◆ Direction ◆
Reproduce each of the entries below line for line, with no changes.

________________________

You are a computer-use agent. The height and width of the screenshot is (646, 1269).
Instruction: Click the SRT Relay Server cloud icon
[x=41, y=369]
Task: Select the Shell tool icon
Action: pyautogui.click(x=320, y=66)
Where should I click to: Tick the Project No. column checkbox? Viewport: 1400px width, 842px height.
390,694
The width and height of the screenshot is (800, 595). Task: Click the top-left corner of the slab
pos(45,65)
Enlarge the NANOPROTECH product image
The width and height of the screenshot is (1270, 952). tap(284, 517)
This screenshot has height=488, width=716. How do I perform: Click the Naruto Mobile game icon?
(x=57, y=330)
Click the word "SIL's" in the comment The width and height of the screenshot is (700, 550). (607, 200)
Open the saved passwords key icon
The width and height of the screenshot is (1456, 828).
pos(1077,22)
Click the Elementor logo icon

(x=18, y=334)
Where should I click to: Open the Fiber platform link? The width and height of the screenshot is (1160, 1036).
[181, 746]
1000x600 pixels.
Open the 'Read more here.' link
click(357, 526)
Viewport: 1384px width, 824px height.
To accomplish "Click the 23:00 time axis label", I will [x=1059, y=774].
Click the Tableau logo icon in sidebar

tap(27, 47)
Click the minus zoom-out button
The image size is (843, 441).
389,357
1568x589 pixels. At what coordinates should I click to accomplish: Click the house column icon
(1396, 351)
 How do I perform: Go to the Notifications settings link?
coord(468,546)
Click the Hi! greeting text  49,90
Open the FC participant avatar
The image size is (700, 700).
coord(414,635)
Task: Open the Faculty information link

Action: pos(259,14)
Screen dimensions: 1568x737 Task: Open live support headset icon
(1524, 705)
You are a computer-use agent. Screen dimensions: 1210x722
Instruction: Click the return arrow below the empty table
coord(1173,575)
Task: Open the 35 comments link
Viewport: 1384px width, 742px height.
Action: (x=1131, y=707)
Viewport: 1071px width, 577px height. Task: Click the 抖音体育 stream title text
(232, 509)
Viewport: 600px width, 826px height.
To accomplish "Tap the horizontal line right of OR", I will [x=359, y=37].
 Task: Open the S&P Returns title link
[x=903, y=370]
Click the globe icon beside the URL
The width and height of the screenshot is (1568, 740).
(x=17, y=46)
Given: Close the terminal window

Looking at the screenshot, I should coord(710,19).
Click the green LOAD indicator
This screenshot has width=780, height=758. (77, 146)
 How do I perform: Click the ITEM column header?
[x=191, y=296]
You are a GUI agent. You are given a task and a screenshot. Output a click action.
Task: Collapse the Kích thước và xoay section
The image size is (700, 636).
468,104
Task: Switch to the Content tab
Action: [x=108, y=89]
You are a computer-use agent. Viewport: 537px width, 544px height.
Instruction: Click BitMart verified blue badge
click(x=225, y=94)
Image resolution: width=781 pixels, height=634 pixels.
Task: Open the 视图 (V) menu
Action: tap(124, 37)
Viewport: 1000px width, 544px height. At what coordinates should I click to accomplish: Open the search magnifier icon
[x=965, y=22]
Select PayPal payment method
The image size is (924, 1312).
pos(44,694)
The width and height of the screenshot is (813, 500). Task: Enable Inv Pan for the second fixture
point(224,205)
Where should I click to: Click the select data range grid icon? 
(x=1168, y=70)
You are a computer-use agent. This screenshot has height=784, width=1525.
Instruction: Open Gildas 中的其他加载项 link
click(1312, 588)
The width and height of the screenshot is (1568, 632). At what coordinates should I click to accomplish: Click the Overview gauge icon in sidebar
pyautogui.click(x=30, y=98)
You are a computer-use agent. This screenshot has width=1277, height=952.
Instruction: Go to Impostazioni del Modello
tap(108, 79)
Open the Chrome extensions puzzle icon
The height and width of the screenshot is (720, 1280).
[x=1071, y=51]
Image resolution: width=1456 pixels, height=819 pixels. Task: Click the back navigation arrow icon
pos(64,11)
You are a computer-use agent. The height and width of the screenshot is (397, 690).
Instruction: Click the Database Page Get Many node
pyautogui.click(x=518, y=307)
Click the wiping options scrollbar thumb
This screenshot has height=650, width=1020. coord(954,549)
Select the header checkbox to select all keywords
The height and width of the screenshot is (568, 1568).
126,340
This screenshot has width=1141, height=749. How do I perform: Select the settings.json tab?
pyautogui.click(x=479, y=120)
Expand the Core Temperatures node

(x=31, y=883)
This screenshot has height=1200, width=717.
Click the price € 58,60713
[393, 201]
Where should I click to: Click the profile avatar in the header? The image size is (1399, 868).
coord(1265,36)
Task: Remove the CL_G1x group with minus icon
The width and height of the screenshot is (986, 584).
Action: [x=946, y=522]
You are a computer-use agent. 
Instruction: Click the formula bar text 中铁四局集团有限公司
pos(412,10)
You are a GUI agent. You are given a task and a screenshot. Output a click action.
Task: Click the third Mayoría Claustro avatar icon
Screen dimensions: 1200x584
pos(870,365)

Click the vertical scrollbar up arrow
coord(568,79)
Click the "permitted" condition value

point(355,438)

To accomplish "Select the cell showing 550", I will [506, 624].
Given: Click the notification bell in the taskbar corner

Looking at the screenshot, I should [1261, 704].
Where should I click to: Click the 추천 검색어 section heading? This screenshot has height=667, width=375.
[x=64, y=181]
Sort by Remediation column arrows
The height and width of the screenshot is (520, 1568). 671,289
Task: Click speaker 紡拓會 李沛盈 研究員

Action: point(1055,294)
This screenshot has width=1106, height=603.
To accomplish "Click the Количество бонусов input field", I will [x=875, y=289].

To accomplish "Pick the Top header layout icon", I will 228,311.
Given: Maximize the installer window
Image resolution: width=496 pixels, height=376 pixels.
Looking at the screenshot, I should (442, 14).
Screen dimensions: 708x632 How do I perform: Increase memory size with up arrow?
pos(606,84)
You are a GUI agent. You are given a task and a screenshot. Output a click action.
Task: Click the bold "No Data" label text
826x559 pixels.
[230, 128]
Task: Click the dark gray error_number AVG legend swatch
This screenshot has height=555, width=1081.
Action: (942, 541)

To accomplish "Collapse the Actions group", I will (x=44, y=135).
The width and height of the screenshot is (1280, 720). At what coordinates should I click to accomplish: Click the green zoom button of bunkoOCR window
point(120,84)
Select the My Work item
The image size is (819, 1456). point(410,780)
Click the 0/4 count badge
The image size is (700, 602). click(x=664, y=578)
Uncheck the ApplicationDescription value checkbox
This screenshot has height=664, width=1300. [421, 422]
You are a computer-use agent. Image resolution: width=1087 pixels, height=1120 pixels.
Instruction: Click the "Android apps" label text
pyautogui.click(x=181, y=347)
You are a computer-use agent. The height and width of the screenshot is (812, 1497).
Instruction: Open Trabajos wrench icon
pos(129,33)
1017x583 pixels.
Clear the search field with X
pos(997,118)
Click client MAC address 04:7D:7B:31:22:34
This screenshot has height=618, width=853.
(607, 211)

________________________

◆ Finished answer ◆
You are a computer-use agent. The height and width of the screenshot is (646, 1269).
Instruction: Click the SRT Relay Server cloud icon
[x=41, y=369]
Task: Select the Shell tool icon
Action: pyautogui.click(x=320, y=66)
Where should I click to: Tick the Project No. column checkbox? Viewport: 1400px width, 842px height.
390,694
The width and height of the screenshot is (800, 595). Task: Click the top-left corner of the slab
pos(45,65)
Enlarge the NANOPROTECH product image
The width and height of the screenshot is (1270, 952). tap(284, 517)
This screenshot has height=488, width=716. How do I perform: Click the Naruto Mobile game icon?
(x=57, y=330)
Click the word "SIL's" in the comment The width and height of the screenshot is (700, 550). (607, 200)
Open the saved passwords key icon
The width and height of the screenshot is (1456, 828).
pos(1077,22)
Click the Elementor logo icon

(x=18, y=334)
Where should I click to: Open the Fiber platform link? The width and height of the screenshot is (1160, 1036).
[181, 746]
1000x600 pixels.
Open the 'Read more here.' link
click(357, 526)
Viewport: 1384px width, 824px height.
To accomplish "Click the 23:00 time axis label", I will [x=1059, y=774].
Click the Tableau logo icon in sidebar

tap(27, 47)
Click the minus zoom-out button
The image size is (843, 441).
389,357
1568x589 pixels. At what coordinates should I click to accomplish: Click the house column icon
(1396, 351)
 How do I perform: Go to the Notifications settings link?
coord(468,546)
Click the Hi! greeting text  49,90
Open the FC participant avatar
The image size is (700, 700).
coord(414,635)
Task: Open the Faculty information link

Action: pos(259,14)
Screen dimensions: 1568x737 Task: Open live support headset icon
(1524, 705)
You are a computer-use agent. Screen dimensions: 1210x722
Instruction: Click the return arrow below the empty table
coord(1173,575)
Task: Open the 35 comments link
Viewport: 1384px width, 742px height.
Action: (x=1131, y=707)
Viewport: 1071px width, 577px height. Task: Click the 抖音体育 stream title text
(232, 509)
Viewport: 600px width, 826px height.
To accomplish "Tap the horizontal line right of OR", I will [x=359, y=37].
 Task: Open the S&P Returns title link
[x=903, y=370]
Click the globe icon beside the URL
The width and height of the screenshot is (1568, 740).
(x=17, y=46)
Given: Close the terminal window

Looking at the screenshot, I should coord(710,19).
Click the green LOAD indicator
This screenshot has width=780, height=758. (77, 146)
 How do I perform: Click the ITEM column header?
[x=191, y=296]
You are a GUI agent. You are given a task and a screenshot. Output a click action.
Task: Collapse the Kích thước và xoay section
The image size is (700, 636).
468,104
Task: Switch to the Content tab
Action: [x=108, y=89]
You are a computer-use agent. Viewport: 537px width, 544px height.
Instruction: Click BitMart verified blue badge
click(x=225, y=94)
Image resolution: width=781 pixels, height=634 pixels.
Task: Open the 视图 (V) menu
Action: tap(124, 37)
Viewport: 1000px width, 544px height. At what coordinates should I click to accomplish: Open the search magnifier icon
[x=965, y=22]
Select PayPal payment method
The image size is (924, 1312).
pos(44,694)
The width and height of the screenshot is (813, 500). Task: Enable Inv Pan for the second fixture
point(224,205)
Where should I click to: Click the select data range grid icon? 
(x=1168, y=70)
You are a computer-use agent. This screenshot has height=784, width=1525.
Instruction: Open Gildas 中的其他加载项 link
click(1312, 588)
The width and height of the screenshot is (1568, 632). At what coordinates should I click to accomplish: Click the Overview gauge icon in sidebar
pyautogui.click(x=30, y=98)
You are a computer-use agent. This screenshot has width=1277, height=952.
Instruction: Go to Impostazioni del Modello
tap(108, 79)
Open the Chrome extensions puzzle icon
The height and width of the screenshot is (720, 1280).
[x=1071, y=51]
Image resolution: width=1456 pixels, height=819 pixels. Task: Click the back navigation arrow icon
pos(64,11)
You are a computer-use agent. The height and width of the screenshot is (397, 690).
Instruction: Click the Database Page Get Many node
pyautogui.click(x=518, y=307)
Click the wiping options scrollbar thumb
This screenshot has height=650, width=1020. coord(954,549)
Select the header checkbox to select all keywords
The height and width of the screenshot is (568, 1568).
126,340
This screenshot has width=1141, height=749. How do I perform: Select the settings.json tab?
pyautogui.click(x=479, y=120)
Expand the Core Temperatures node

(x=31, y=883)
This screenshot has height=1200, width=717.
Click the price € 58,60713
[393, 201]
Where should I click to: Click the profile avatar in the header? The image size is (1399, 868).
coord(1265,36)
Task: Remove the CL_G1x group with minus icon
The width and height of the screenshot is (986, 584).
Action: [x=946, y=522]
You are a computer-use agent. 
Instruction: Click the formula bar text 中铁四局集团有限公司
pos(412,10)
You are a GUI agent. You are given a task and a screenshot. Output a click action.
Task: Click the third Mayoría Claustro avatar icon
Screen dimensions: 1200x584
pos(870,365)

Click the vertical scrollbar up arrow
coord(568,79)
Click the "permitted" condition value

point(355,438)

To accomplish "Select the cell showing 550", I will [506, 624].
Given: Click the notification bell in the taskbar corner

Looking at the screenshot, I should [1261, 704].
Where should I click to: Click the 추천 검색어 section heading? This screenshot has height=667, width=375.
[x=64, y=181]
Sort by Remediation column arrows
The height and width of the screenshot is (520, 1568). 671,289
Task: Click speaker 紡拓會 李沛盈 研究員

Action: point(1055,294)
This screenshot has width=1106, height=603.
To accomplish "Click the Количество бонусов input field", I will [x=875, y=289].

To accomplish "Pick the Top header layout icon", I will 228,311.
Given: Maximize the installer window
Image resolution: width=496 pixels, height=376 pixels.
Looking at the screenshot, I should (442, 14).
Screen dimensions: 708x632 How do I perform: Increase memory size with up arrow?
pos(606,84)
You are a GUI agent. You are given a task and a screenshot. Output a click action.
Task: Click the bold "No Data" label text
826x559 pixels.
[230, 128]
Task: Click the dark gray error_number AVG legend swatch
This screenshot has height=555, width=1081.
Action: (942, 541)

To accomplish "Collapse the Actions group", I will (x=44, y=135).
The width and height of the screenshot is (1280, 720). At what coordinates should I click to accomplish: Click the green zoom button of bunkoOCR window
point(120,84)
Select the My Work item
The image size is (819, 1456). point(410,780)
Click the 0/4 count badge
The image size is (700, 602). click(x=664, y=578)
Uncheck the ApplicationDescription value checkbox
This screenshot has height=664, width=1300. [421, 422]
You are a computer-use agent. Image resolution: width=1087 pixels, height=1120 pixels.
Instruction: Click the "Android apps" label text
pyautogui.click(x=181, y=347)
You are a computer-use agent. The height and width of the screenshot is (812, 1497).
Instruction: Open Trabajos wrench icon
pos(129,33)
1017x583 pixels.
Clear the search field with X
pos(997,118)
Click client MAC address 04:7D:7B:31:22:34
This screenshot has height=618, width=853.
(607, 211)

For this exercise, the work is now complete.